How to Get Corporate Airbnb Bookings: The Outreach System That Fills Your Calendar
Corporate guests stay longer, cost less to manage, and pay reliably. Here's the exact outreach system — target list, cold script, follow-up sequence, and rate card — to build contracted STR revenue.
A weekend traveller stays 2 nights and leaves you a review.
A corporate contractor stays 45 nights and books again next quarter.
Both are guests. One is a business.
Corporate bookings — placing contractors, relocating employees, and insurance placements into your property for weeks or months at a time — are the highest-value segment available to any UK STR operator. They book longer, cancel less, cause fewer problems, and create predictable revenue that makes your cash flow manageable.
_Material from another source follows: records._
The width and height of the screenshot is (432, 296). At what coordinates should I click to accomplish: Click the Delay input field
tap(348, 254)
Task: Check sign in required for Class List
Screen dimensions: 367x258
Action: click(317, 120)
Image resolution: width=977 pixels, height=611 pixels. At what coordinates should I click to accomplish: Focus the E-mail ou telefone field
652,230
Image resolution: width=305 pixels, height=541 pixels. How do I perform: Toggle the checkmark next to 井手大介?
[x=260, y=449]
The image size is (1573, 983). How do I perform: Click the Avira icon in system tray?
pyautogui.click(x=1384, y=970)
The hosts who build this pipeline aren't doing anything special. They're making 10–15 cold outreach messages a week to the right people. This is exactly how to do it.
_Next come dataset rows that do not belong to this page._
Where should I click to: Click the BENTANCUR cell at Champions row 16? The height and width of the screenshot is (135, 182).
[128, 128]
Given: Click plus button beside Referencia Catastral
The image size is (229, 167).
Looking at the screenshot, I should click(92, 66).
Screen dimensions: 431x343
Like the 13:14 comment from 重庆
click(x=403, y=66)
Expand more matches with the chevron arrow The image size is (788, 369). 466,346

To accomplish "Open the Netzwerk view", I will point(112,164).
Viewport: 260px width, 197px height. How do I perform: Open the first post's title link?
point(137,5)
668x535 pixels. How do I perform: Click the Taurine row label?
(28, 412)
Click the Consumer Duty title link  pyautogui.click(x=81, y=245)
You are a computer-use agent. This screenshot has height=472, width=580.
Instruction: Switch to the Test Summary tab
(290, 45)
Why Corporate Beats Short-Stay
Let's look at the numbers first.
One contractor staying 30 nights at £105/night (a monthly rate discount) generates:
- £3,150 gross revenue
- 1 turnover (one clean at checkout)
- ~30 messages (check-in, occasional mid-stay query, checkout)
- £75 in cleaning costs
- Net: ~£3,075 before fixed costs
Six 5-night weekend bookings at £135/night over the same period generates:
- £4,050 gross revenue (higher total)
- 6 turnovers (six cleans at £75 each = £450)
- ~180+ messages (6 full guest journeys)
- Net: ~£3,600 before fixed costs
The short-stay mix earns more. But costs significantly more in time, cleaning, and guest management. For many operators — especially those managing remotely or running 2–3 properties — the corporate booking at slightly lower gross is the better business decision.
And that's before accounting for the reliability factor. Corporate bookings come through companies. Payment is often by invoice or bank transfer. Cancellations are rare (they have a work commitment pulling them to the area). You know the revenue is coming before the month starts.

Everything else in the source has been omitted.